▸ PROBLEM TO WORK ON
Copy out, word for word, the lines of the records from the one containing "You are a GUI" through the end of the records. Leave the pictures out of your answer.
## begin RECORDS FOR THIS EXERCISE
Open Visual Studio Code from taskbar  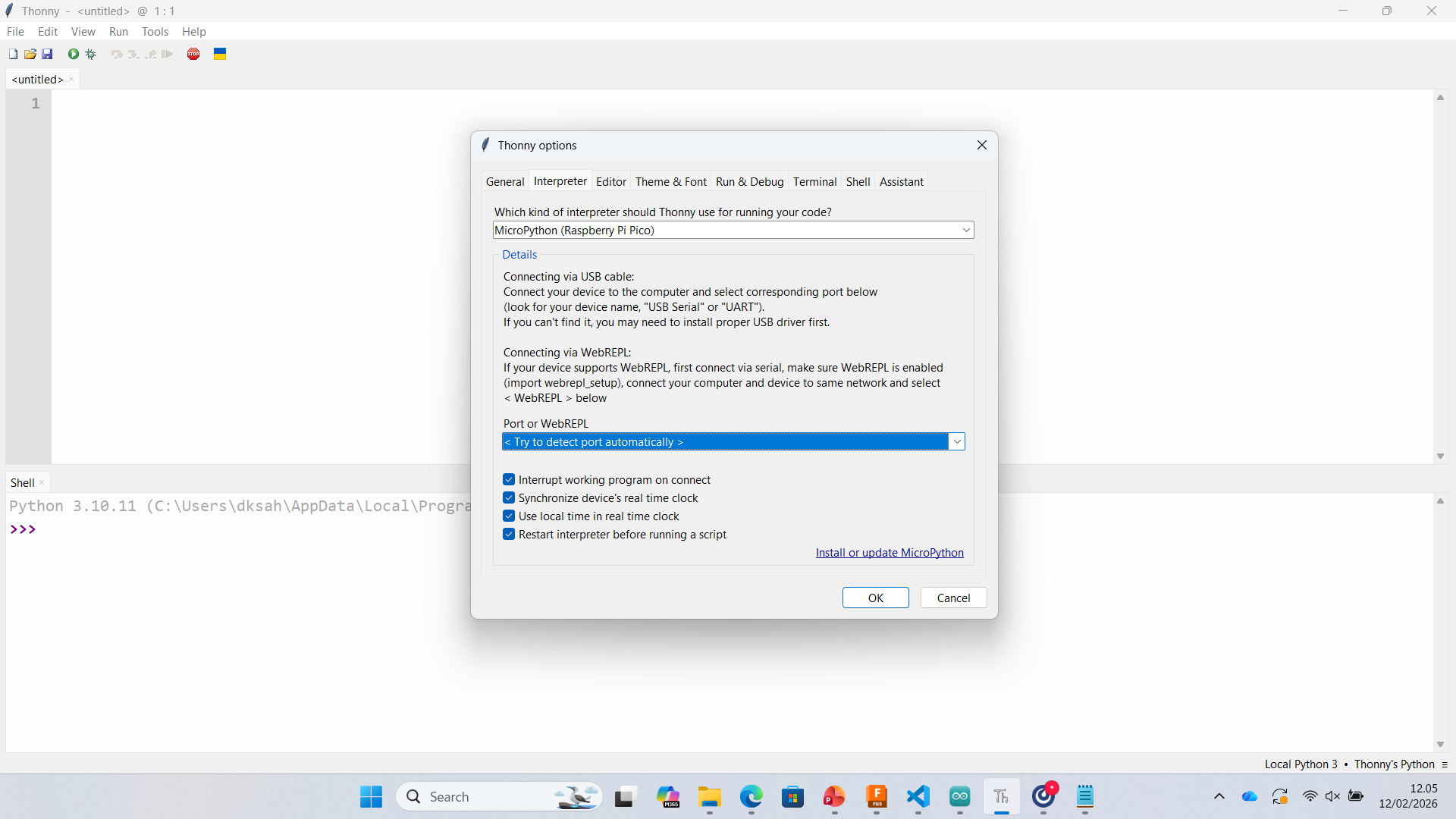[918, 796]
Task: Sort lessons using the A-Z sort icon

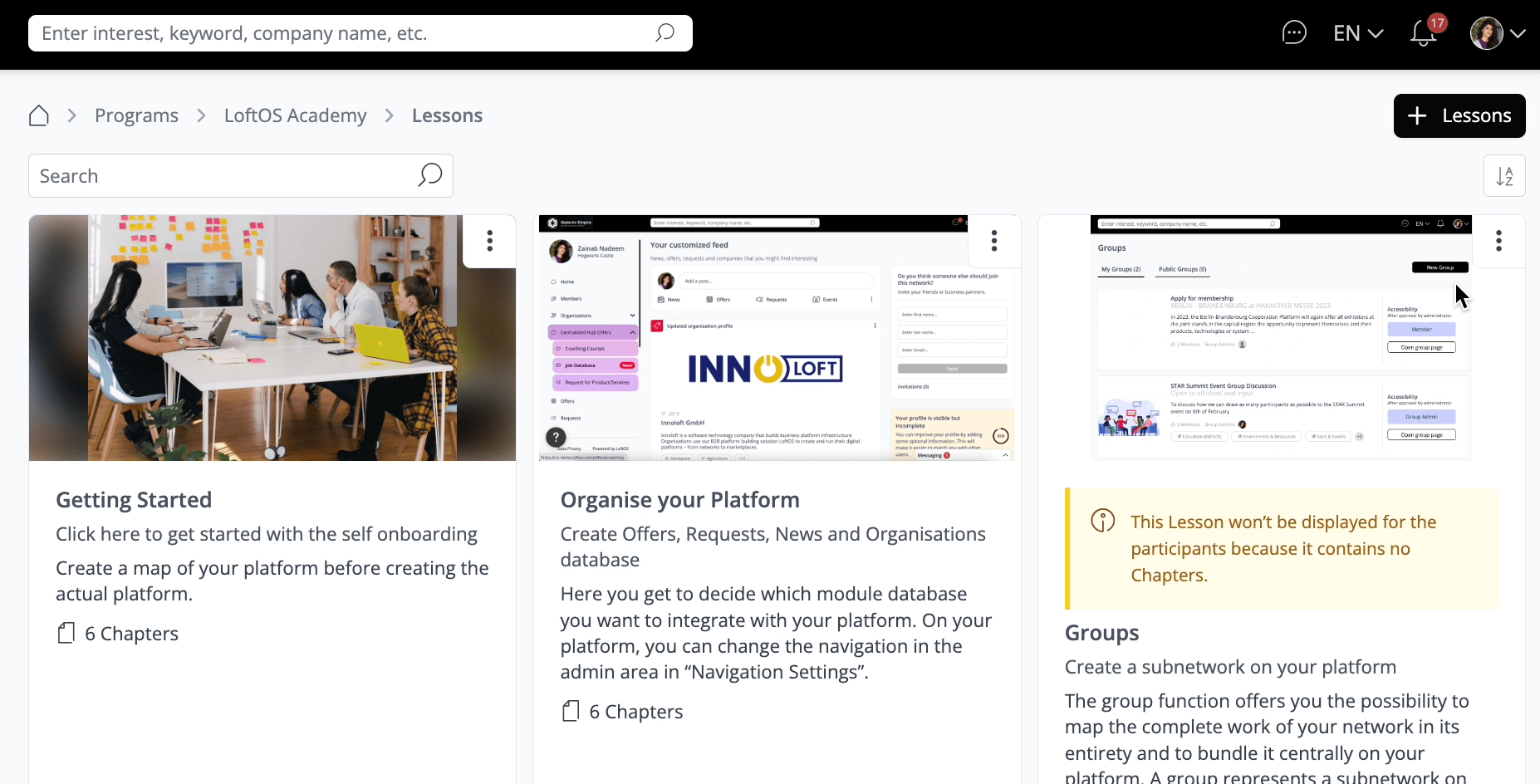Action: [x=1504, y=176]
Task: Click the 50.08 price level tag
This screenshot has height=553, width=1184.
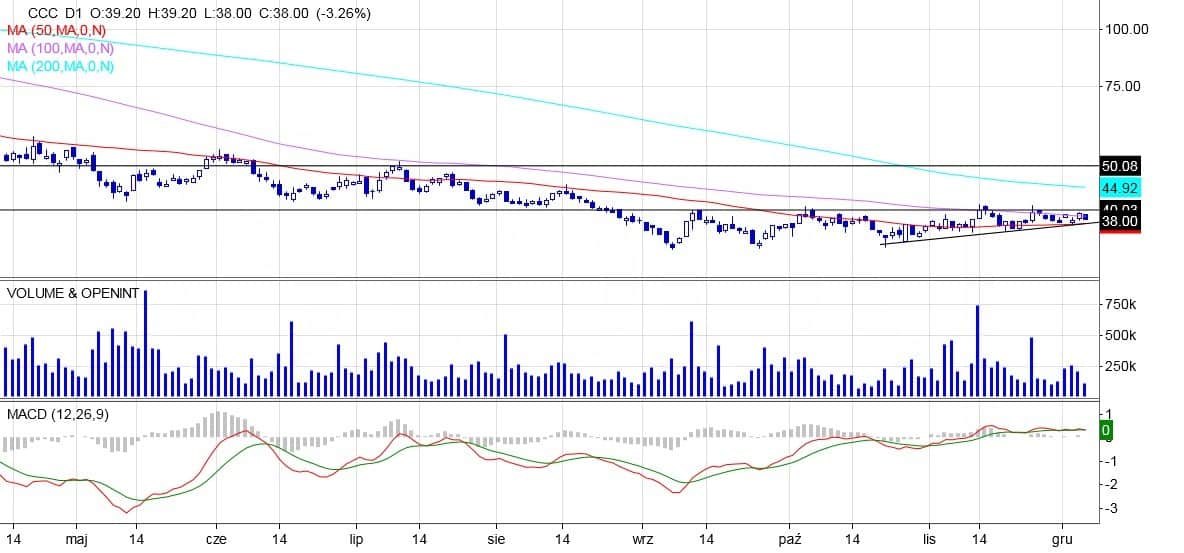Action: click(x=1120, y=165)
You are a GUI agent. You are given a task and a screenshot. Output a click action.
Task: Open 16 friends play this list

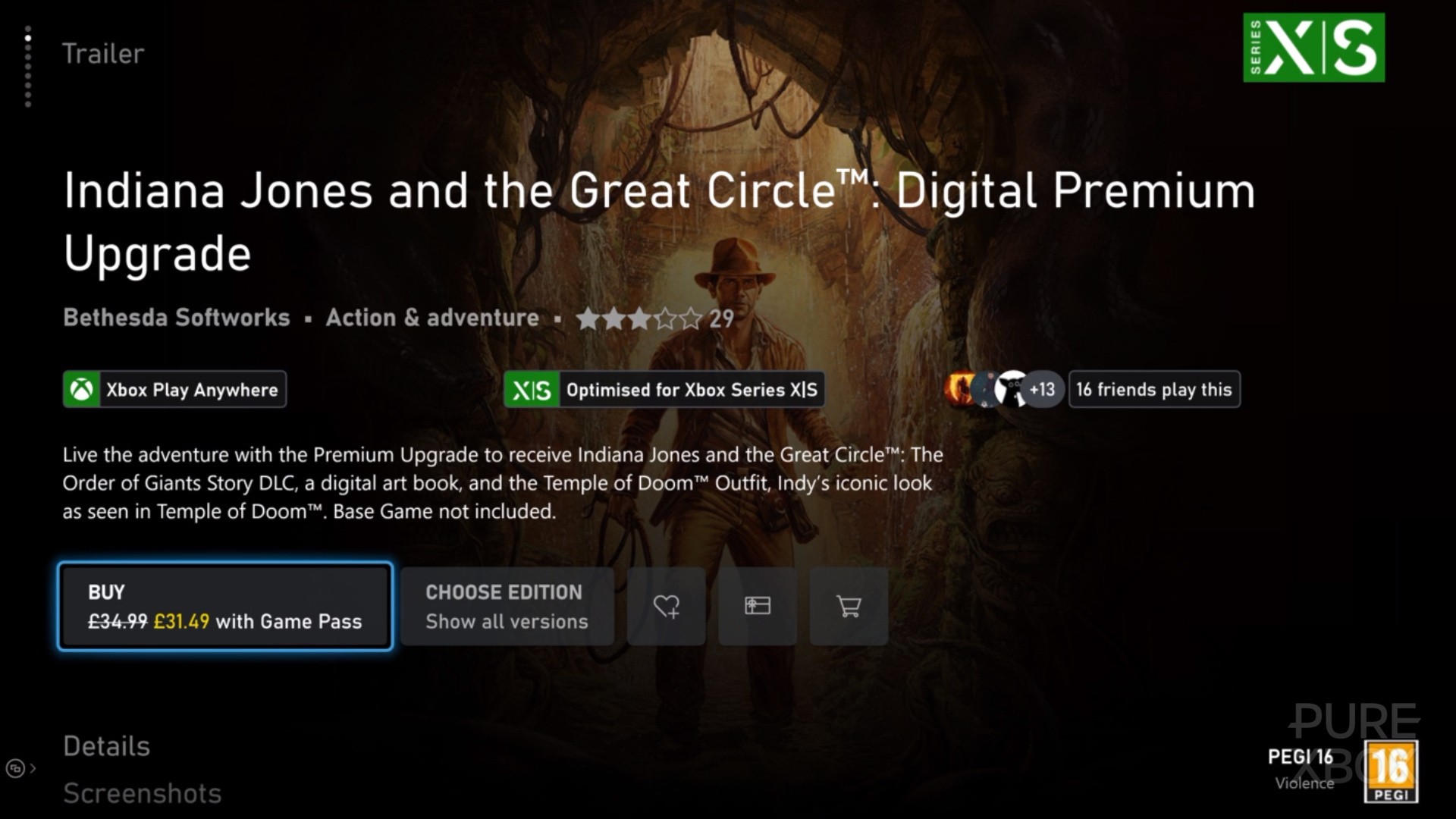click(1154, 390)
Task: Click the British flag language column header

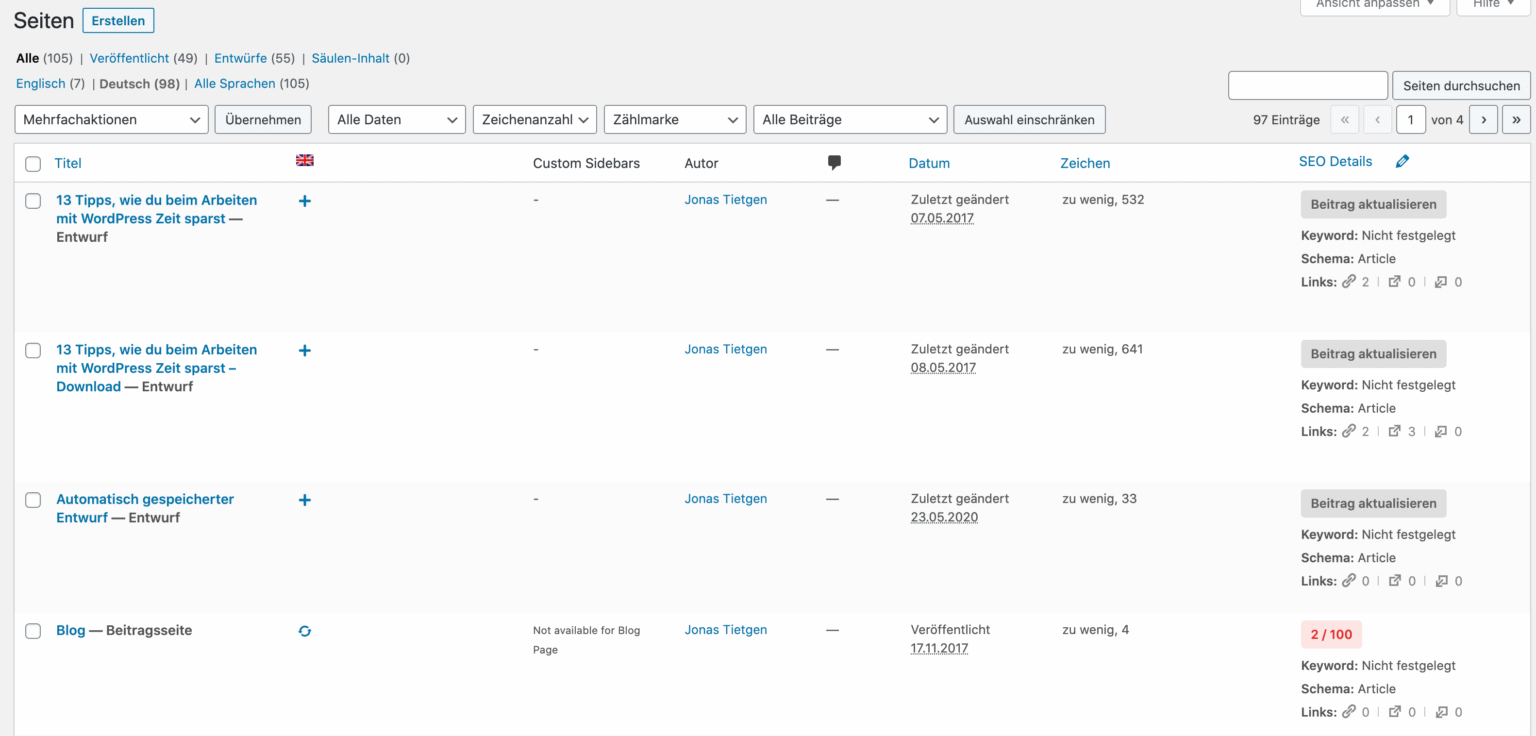Action: click(304, 159)
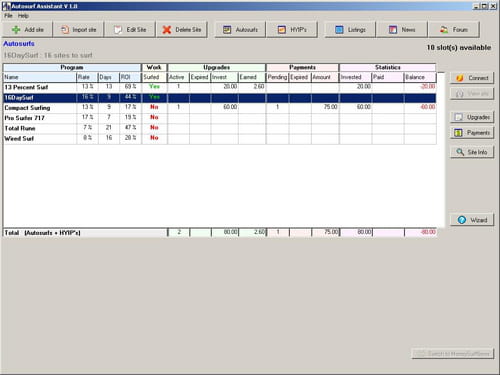
Task: Open Import site from toolbar
Action: [x=78, y=30]
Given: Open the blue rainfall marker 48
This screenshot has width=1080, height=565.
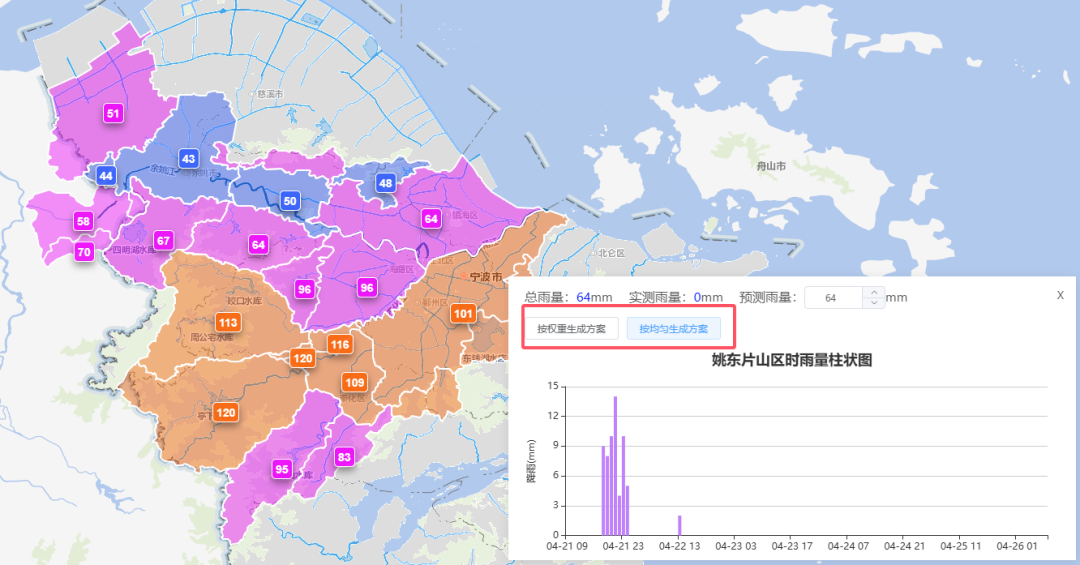Looking at the screenshot, I should (x=385, y=183).
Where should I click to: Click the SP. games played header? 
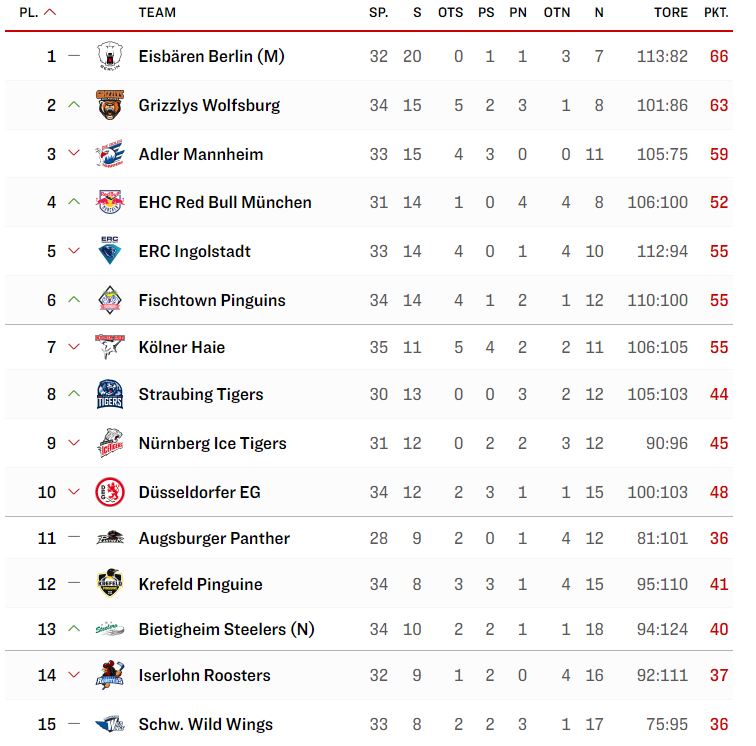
## end RECORDS FOR THIS EXERCISE
▸ THE OUTPUT
You are a GUI agent. You are given a task and a screenshot. Output a click action.
Task: Open 16 friends play this list

click(1154, 390)
Task: Click the British flag language column header

Action: click(304, 159)
Task: Open Import site from toolbar
Action: [x=78, y=30]
Given: Open the blue rainfall marker 48
This screenshot has width=1080, height=565.
Looking at the screenshot, I should (x=385, y=183).
Where should I click to: Click the SP. games played header? 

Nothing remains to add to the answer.